Karena tinta itu baru tumpah, membersihkannya tidak sulit. Tempat yang ternoda sedikit lebih gelap daripada tempat lain, tetapi mungkin dia akan mengabaikannya.
Dia bangkit. Dia menepuk-nepuk roknya yang kusut dan berbalik menghadap Winston. Dia bersandar ke belakang, dengan tangan mengepal ringan di dagunya, menatap ke arahnya.
Apakah dia tidak akan menghisap cerutu lagi? Dia tidak bisa melihat tangan kanannya karena berada di bawah meja.
Apa yang begitu menariknya dengan pemandangan biasa seorang pelayan yang membersihkan noda karpet? Sudut bibirnya sedikit terangkat.
Ketajamannya yang biasa ke mana? Tatapannya yang lembut dan lengket itu jatuh dari wajah Sally ke tangannya yang dilipat dengan sopan.
Apakah dia minum? Tetapi di atas meja tidak ada minuman, bahkan air pun tidak ada.
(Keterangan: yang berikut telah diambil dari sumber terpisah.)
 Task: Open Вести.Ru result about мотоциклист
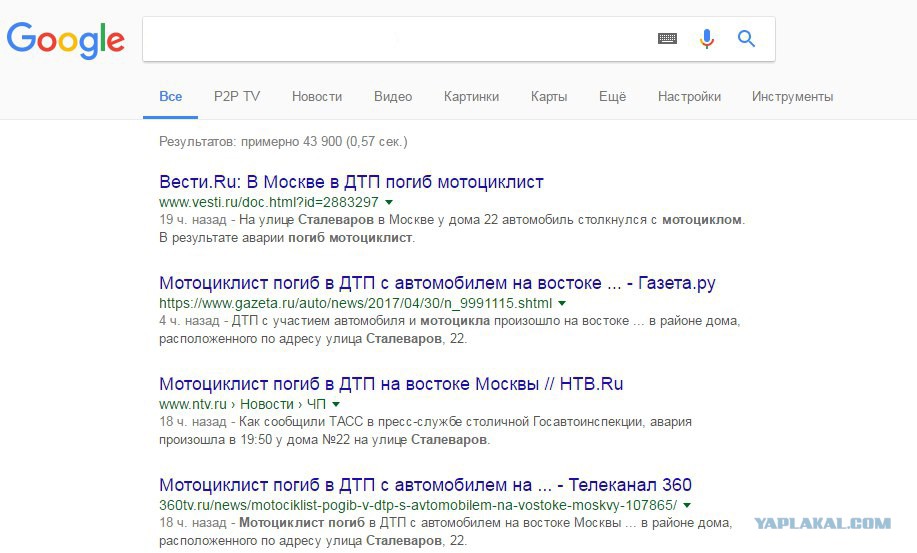pos(351,182)
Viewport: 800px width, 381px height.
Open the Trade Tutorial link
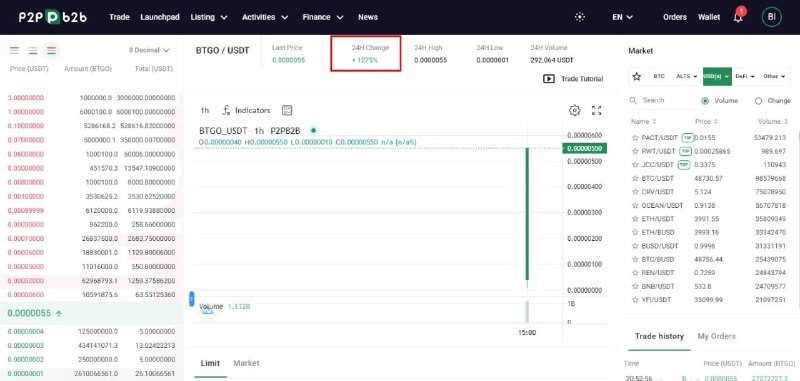[573, 79]
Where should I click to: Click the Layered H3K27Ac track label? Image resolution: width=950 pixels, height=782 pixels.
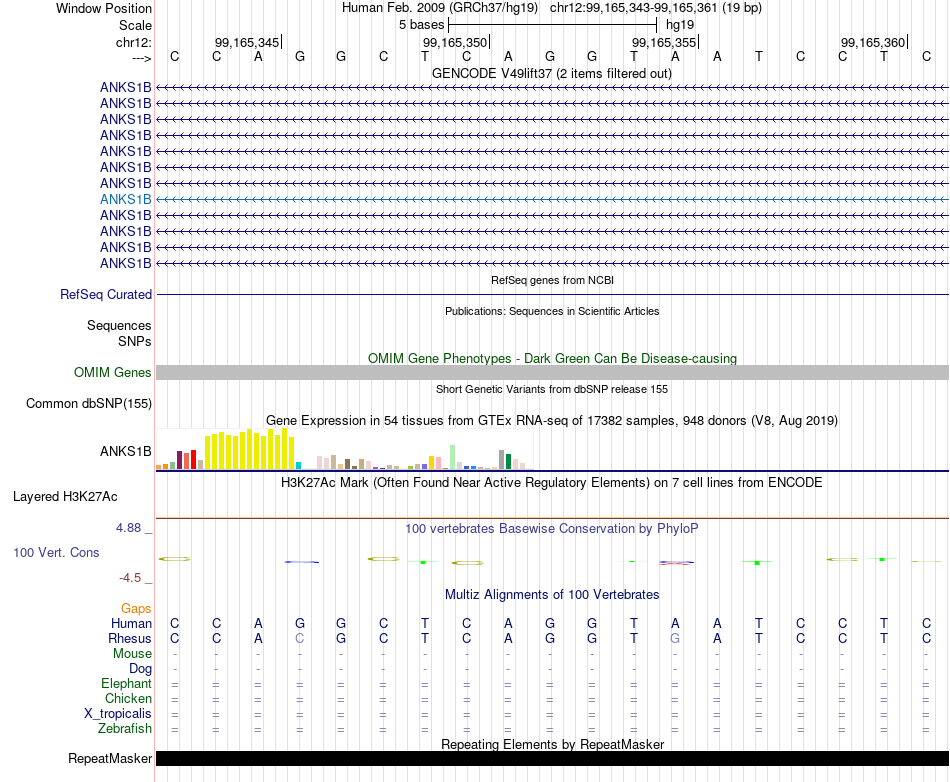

"Sudah selesai. Apakah Anda membutuhkan sesuatu lagi?"
Winston mengangguk sedikit.
Apakah dia ingin meminta sesuatu atau tidak?
Sally sedikit menunduk, dan tatapannya menunjuk ke asbak di bawah dagunya. Di asbak marmer hitam itu, cerutu mahal yang baru saja dia buang tertancap di abu.
'Aku bisa pergi dengan alasan membersihkan asbak.'
Sally berjalan dengan ringan ke arah Winston dan mengambil asbak, lalu terpaku seperti batu.
Tangannya yang kuat, dengan urat dan pembuluh darah yang menonjol dengan jelas, perlahan-lahan meluncur keluar dari bawah meja. Dan benda berwarna tembaga yang dia pegang juga memiliki urat dan pembuluh darah yang menonjol dengan jelas.
"Hah!"
Tang
Asbak itu terlepas dari tangan Sally dan jatuh ke sudut meja.